Lorna studied Classics at Lady Margaret Hall, Oxford University; after a chance encounter with a Gabriel Garcia Marquez novel in her finals year, she became curious about the similarities between it and Ovid, and eventually received a doctorate from University College London on 'Magical Realism in Ovid's Metamorphoses' in 2005.

She created The Iris Project and Iris magazine to promote Classics in state schools in 2006, and runs Latin and Greek projects in state schools across the UK. She has also worked with UCL Bloomsbury Theatre and The Scoop on ancient drama projects, and she set up 'Latin in the Parks' for adults to have a go at picking up Latin. She created and runs the East Oxford Community Classics Centre, which opened in October 2013, and the Rumble Museum in Cheney School, the first museum in a state school. It was awarded Arts Council Accreditation in March 2020.

She has written a book "Ovid and Gabriel Garcia Marquez", and has also written the Latin course Telling Tales in Latin and part two, Distant Lands, which introduces Latin through the stories of Ovid. She has also writtenTelling Tales in Greek, introducing ancient Greek through the stories of Homer.

Dr Mai Musié

Ancient Historian | Public Engagement Professional

Mai has been a key voice in the UK for engagement with the humanities for over a decade. Her research focuses on race and ethnicity in the ancient world. She is passionate about exploring the interconnectivity between the ancient Mediterranean world and North-East Africa. As a public-facing historian Mai has appeared on podcasts, TV, and radio discussing topics such as decolonisation, anti-racism, repatriation, and stories of ancient and modern migration. As a public engagement professional Mai has worked on history and heritage projects that foster co-curation, co-production, and building equitable relationships between communities and researchers.
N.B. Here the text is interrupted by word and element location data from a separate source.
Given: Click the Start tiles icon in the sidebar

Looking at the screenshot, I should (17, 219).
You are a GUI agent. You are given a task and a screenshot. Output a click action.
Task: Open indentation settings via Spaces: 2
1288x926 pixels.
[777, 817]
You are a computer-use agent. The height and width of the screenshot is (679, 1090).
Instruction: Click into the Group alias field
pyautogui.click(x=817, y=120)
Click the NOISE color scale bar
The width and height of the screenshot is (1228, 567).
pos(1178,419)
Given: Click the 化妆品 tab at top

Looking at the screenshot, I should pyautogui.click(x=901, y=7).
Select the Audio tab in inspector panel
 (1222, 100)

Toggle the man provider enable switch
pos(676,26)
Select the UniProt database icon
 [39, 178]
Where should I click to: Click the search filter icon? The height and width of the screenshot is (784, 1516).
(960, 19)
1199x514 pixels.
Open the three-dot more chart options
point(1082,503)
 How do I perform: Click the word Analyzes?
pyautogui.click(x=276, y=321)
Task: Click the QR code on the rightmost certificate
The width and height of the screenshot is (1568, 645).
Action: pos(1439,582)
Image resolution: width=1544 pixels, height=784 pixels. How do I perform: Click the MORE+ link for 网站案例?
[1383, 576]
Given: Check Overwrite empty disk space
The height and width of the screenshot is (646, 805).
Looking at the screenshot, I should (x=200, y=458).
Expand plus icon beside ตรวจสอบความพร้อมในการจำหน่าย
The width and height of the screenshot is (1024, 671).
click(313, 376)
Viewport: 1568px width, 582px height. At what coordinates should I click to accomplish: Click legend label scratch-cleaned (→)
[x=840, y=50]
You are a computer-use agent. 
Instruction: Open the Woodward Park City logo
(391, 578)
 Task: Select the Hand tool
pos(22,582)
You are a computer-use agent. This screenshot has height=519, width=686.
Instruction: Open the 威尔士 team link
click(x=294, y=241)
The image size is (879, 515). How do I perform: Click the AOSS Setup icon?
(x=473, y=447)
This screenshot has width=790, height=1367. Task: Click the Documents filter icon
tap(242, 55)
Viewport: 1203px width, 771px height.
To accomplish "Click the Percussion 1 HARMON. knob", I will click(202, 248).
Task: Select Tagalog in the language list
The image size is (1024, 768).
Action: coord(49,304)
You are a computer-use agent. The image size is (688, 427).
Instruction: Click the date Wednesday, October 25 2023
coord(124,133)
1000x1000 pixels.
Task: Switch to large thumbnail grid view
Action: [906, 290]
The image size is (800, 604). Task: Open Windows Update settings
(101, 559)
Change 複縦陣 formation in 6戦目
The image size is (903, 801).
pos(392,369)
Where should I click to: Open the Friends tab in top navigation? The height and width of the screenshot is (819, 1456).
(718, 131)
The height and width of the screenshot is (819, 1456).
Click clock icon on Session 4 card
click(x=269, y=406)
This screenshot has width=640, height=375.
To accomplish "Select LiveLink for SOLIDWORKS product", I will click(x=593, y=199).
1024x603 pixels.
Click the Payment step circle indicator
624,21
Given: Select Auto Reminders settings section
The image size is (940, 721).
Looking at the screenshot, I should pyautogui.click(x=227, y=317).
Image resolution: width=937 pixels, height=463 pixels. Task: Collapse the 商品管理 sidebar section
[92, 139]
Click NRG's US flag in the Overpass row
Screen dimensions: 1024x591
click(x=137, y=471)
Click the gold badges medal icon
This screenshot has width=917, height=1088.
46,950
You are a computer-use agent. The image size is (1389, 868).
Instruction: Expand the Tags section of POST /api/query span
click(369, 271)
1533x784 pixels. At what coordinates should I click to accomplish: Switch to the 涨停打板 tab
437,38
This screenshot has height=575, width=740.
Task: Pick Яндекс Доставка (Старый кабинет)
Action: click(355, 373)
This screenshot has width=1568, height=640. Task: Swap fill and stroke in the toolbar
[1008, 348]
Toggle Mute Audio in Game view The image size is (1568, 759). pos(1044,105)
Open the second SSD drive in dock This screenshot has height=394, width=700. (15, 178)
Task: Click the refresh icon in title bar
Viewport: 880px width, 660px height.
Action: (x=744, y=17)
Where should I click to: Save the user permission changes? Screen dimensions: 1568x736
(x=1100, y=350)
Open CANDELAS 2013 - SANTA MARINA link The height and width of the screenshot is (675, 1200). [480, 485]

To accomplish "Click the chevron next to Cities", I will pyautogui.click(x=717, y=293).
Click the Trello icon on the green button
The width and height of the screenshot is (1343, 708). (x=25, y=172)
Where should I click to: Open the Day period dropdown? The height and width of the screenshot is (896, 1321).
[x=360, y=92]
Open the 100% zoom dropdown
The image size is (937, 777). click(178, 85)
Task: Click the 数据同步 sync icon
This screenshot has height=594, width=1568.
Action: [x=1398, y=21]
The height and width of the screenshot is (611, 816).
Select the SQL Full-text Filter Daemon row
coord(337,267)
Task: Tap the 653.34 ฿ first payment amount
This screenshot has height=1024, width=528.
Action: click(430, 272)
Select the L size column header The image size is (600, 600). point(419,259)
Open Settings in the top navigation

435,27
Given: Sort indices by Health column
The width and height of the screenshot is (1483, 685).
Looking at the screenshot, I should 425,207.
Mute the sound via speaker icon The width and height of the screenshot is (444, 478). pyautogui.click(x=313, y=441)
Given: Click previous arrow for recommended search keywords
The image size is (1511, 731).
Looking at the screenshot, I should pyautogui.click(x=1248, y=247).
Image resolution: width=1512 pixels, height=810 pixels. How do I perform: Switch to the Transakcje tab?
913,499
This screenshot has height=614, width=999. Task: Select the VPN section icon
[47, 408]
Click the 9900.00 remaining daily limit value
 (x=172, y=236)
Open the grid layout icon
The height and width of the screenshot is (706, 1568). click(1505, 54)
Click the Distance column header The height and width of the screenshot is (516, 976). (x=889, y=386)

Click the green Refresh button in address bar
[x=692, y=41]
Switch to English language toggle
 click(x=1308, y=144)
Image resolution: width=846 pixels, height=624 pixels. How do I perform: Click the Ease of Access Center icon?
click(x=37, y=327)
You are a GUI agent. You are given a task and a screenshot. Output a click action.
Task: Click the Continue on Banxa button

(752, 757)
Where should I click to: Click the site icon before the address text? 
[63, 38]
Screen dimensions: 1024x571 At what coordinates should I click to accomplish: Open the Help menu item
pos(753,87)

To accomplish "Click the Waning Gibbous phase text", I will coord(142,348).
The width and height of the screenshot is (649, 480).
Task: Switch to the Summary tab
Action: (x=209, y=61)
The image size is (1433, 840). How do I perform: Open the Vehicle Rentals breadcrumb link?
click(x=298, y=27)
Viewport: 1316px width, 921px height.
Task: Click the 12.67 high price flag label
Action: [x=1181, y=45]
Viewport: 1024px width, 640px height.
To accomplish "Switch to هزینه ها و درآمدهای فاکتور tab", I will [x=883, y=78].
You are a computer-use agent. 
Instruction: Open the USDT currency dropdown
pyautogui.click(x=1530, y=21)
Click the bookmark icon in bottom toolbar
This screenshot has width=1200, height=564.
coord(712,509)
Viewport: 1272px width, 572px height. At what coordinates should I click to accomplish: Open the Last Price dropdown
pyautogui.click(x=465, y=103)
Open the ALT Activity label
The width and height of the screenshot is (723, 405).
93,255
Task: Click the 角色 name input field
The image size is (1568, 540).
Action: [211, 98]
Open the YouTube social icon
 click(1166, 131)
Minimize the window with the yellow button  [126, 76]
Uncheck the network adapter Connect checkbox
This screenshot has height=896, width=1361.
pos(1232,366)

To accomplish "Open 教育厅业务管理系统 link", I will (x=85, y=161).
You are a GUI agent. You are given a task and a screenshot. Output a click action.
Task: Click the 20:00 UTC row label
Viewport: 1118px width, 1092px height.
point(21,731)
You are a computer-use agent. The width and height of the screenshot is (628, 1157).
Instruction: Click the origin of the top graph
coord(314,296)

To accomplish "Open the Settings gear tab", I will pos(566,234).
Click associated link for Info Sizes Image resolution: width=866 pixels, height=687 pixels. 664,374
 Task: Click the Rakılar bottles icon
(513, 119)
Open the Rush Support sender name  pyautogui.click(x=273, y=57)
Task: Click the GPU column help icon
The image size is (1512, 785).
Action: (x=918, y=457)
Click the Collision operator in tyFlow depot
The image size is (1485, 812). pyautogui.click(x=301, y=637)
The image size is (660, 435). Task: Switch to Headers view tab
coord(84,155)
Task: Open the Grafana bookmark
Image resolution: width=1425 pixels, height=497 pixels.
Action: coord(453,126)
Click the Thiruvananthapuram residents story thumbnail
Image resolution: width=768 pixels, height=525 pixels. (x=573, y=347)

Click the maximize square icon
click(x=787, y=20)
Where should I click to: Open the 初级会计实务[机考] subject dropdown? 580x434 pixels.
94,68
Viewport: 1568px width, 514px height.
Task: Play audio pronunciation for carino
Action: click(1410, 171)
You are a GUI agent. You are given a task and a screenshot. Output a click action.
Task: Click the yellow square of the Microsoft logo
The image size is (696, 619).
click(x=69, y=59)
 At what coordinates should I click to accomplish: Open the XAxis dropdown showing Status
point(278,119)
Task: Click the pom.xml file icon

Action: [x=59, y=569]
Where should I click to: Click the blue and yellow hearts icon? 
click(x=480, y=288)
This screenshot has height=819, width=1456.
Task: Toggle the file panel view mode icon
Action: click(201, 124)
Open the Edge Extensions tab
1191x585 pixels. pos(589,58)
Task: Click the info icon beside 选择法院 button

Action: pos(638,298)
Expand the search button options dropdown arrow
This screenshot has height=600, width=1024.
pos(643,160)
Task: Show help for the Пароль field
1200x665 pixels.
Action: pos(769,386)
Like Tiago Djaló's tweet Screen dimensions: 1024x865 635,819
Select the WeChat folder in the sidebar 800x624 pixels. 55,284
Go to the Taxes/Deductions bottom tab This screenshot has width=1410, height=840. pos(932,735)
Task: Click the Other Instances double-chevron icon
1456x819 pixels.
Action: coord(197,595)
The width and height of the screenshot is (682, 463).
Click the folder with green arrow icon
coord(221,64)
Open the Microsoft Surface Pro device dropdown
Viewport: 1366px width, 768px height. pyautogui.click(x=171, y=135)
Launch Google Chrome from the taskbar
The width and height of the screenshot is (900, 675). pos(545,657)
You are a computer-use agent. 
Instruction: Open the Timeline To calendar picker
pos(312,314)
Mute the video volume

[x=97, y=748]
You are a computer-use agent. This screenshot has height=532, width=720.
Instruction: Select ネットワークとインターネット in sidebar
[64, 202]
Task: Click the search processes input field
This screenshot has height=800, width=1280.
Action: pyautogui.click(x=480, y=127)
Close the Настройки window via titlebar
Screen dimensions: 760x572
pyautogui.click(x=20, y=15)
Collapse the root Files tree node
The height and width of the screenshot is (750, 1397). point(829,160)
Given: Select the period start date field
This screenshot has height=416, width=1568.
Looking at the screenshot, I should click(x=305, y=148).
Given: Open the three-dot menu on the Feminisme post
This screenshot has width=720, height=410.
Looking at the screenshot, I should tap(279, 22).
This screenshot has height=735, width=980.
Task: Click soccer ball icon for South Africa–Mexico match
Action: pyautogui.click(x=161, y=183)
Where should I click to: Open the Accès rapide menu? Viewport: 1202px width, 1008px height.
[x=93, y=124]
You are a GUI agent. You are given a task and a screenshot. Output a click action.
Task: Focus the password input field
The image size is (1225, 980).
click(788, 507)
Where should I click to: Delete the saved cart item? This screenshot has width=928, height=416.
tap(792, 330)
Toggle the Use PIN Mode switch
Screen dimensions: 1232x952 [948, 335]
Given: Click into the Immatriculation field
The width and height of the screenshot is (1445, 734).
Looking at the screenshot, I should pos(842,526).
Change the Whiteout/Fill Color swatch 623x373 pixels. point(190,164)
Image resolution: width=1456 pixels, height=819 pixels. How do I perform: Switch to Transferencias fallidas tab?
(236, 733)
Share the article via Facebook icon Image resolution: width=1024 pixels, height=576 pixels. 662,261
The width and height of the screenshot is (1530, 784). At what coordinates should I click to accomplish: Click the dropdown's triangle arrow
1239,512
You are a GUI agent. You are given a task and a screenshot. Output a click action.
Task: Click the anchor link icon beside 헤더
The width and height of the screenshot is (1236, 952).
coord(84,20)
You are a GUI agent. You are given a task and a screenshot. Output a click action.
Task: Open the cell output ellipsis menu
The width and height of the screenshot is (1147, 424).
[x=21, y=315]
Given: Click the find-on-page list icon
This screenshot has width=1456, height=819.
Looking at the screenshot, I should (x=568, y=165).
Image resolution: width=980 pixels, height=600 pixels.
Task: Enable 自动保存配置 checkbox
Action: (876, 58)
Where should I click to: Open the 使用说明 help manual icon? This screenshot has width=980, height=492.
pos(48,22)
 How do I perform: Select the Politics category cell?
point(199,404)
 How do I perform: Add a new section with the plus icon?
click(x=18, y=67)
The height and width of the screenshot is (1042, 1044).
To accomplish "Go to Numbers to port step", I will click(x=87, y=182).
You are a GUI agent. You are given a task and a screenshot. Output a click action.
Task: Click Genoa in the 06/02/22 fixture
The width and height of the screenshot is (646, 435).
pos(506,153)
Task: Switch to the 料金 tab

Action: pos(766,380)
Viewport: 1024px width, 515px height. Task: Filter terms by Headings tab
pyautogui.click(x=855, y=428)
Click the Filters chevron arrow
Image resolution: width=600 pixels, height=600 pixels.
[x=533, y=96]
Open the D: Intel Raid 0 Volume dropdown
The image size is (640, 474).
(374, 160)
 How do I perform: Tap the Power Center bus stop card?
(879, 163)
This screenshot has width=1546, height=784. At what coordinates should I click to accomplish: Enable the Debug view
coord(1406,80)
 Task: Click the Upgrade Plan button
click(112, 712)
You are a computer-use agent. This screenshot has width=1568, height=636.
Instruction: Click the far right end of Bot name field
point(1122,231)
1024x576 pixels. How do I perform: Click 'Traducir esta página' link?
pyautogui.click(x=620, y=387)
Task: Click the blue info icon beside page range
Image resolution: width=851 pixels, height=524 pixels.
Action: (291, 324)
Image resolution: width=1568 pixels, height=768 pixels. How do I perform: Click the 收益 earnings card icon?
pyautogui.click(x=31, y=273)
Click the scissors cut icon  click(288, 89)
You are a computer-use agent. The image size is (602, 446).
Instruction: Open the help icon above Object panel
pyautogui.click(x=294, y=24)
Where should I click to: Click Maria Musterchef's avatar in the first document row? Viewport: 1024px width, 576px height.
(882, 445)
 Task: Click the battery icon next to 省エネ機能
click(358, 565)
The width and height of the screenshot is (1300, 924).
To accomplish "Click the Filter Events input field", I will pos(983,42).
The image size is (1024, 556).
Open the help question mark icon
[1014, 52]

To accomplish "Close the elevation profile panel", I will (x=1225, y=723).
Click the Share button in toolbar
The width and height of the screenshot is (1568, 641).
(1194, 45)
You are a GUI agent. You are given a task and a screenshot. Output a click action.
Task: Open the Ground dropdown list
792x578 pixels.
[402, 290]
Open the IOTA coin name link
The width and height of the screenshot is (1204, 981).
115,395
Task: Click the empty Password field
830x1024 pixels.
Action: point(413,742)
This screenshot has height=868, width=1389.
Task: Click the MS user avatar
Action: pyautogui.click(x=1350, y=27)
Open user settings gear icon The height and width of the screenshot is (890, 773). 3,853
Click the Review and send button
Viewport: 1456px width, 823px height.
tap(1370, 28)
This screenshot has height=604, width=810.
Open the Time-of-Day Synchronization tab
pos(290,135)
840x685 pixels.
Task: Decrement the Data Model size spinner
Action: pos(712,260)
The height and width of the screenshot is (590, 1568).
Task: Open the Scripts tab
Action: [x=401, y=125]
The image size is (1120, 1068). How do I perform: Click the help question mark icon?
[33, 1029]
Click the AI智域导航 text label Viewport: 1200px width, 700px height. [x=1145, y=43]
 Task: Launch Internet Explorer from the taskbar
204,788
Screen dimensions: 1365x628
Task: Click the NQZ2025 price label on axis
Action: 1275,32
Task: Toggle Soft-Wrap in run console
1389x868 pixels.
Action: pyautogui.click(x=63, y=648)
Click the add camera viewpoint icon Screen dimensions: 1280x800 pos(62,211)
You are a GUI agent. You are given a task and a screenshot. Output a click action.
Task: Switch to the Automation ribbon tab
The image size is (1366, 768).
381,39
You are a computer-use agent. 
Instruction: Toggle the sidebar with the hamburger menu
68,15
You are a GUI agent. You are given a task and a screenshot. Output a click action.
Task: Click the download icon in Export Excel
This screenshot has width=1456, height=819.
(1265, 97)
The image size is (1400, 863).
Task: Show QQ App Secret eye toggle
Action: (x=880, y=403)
Mai is a trustee of Classics for All - a national campaign to get classical languages and the study of classical civilisations back into state schools. She is also a trustee of The Roman Society, which aims to advance the understanding of ancient Rome and the Roman Empire. Mai is the co-founder of the Classics in Communities partnership project between the Universities of Oxford and Cambridge, and The Iris Project (an educational Classics charity). The project aims to promote and encourage the teaching of Latin and Ancient Greek at primary and early secondary school level (and beyond) in UK state schools. Mai is the co-editor (with Dr Arlene Holmes-Henderson and Steve Hunt) of the book Forward with Classics: Classical Languages in Schools and Communities, which investigates the motivations of teachers and learners behind the rise of Classics in the classroom and in communities. It also explores the ways in which knowledge of classical languages is considered valuable for diverse learners in the 21st century. Furthermore, Mai is a board member of Ways of Working (a social enterprise), and Archive for Performances of Greek and Roman Drama (APGRD) at the University of Oxford. In addition, she is an external advisor for the Faculty of Classics EDI Committee at Oxford, and a member of NCCPE’s Inclusion Advisory Group for Race Equality.

Helen Smee is a conductor, organist and workshop leader specialising in choral direction. A prize-winning graduate of the Choral Conducting course at the Royal Academy of Music, she works with a wide range of choirs, singers and instrumentalists. She leads choral workshops for schools, festivals and music organisations throughout the UK.

Based in Oxford, Helen is Director of the Cathedral girls' choir, Frideswide Voices, at Christ Church Cathedral. Alongside a busy freelance portfolio, including regular work as an animateur, adjudicator and choral advisor, she is a co-founder and Artistic Director of the Voices of London Festival, a week-long choral festival based in Paddington each June. She is a passionate advocate for women and girls in church music, and for the importance of high-quality music education for all children.